在 SageMaker 上的 TensorFlow Recommenders 中初始化 FactorizedTopK 时出错：“无法将‘计数器’转换为形状”

Question

我正在使用 TensorFlow 和 TensorFlow Recommenders (TFRS) 开发推荐系统，在我的RecommendationModel 中初始化 FactorizedTopK 指标期间遇到了一个令人困惑的问题。具体来说，当模型尝试在 tfrs.metrics.FactorizedTopK 的 Streaming 层中添加名为“counter”的权重时，就会出现错误。

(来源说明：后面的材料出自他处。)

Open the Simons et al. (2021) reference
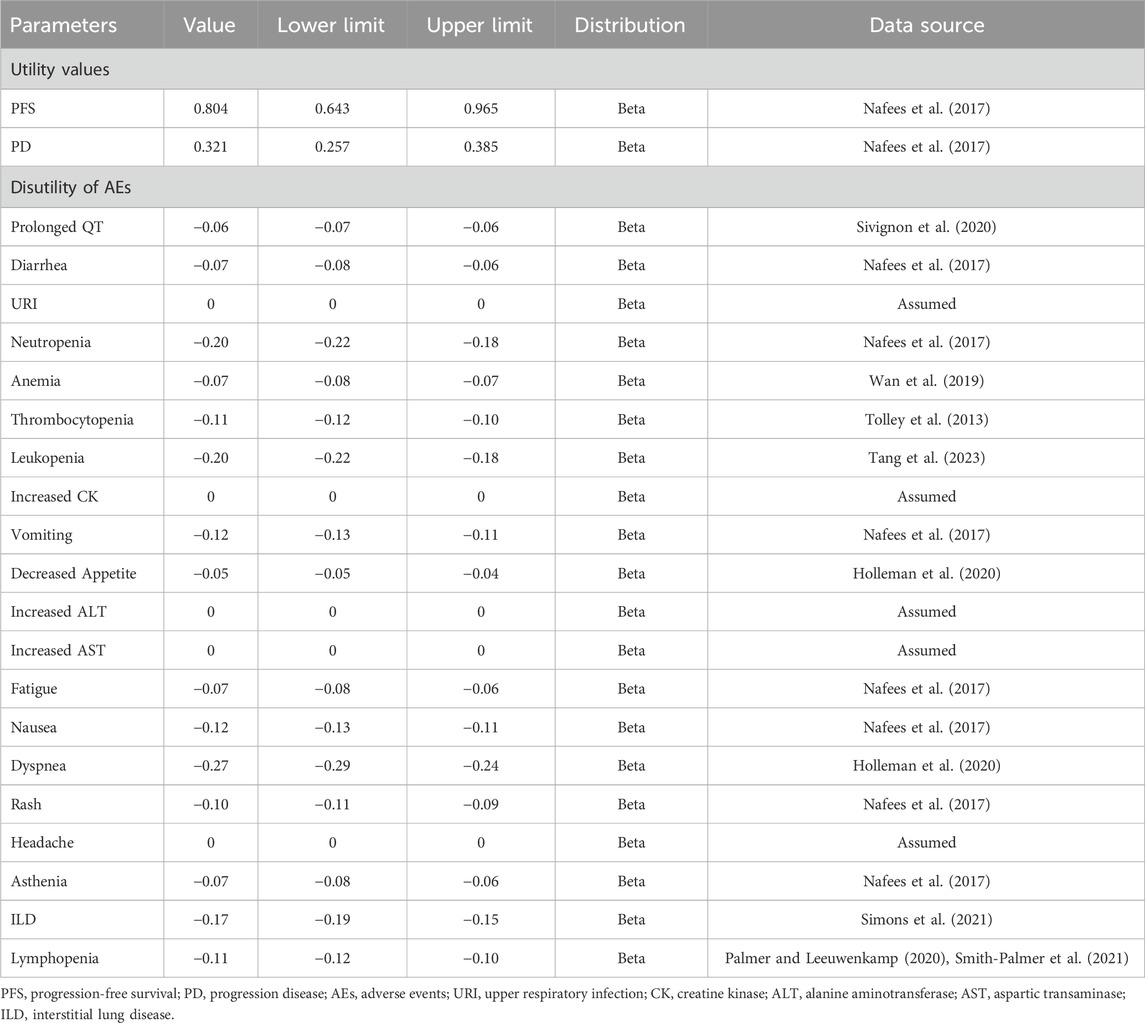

我按照以下文档来制作我的推荐模型：https://www.tensorflow.org/recommenders/examples/deep_recommenders

我的开发环境是 AWS SageMaker，并且

这是我的模型代码的相关部分：

programs = tf_dataset.map(lambda x: {
    "program_id": x["program_id"],
    "name": x["name"],
    "Country": x["Country"],
    "Studylvl": x["Studylvl"],
    "majors": x["majors"],
})


desired_index = 20

desired_data = next(iter(programs.skip(desired_index).take(1)))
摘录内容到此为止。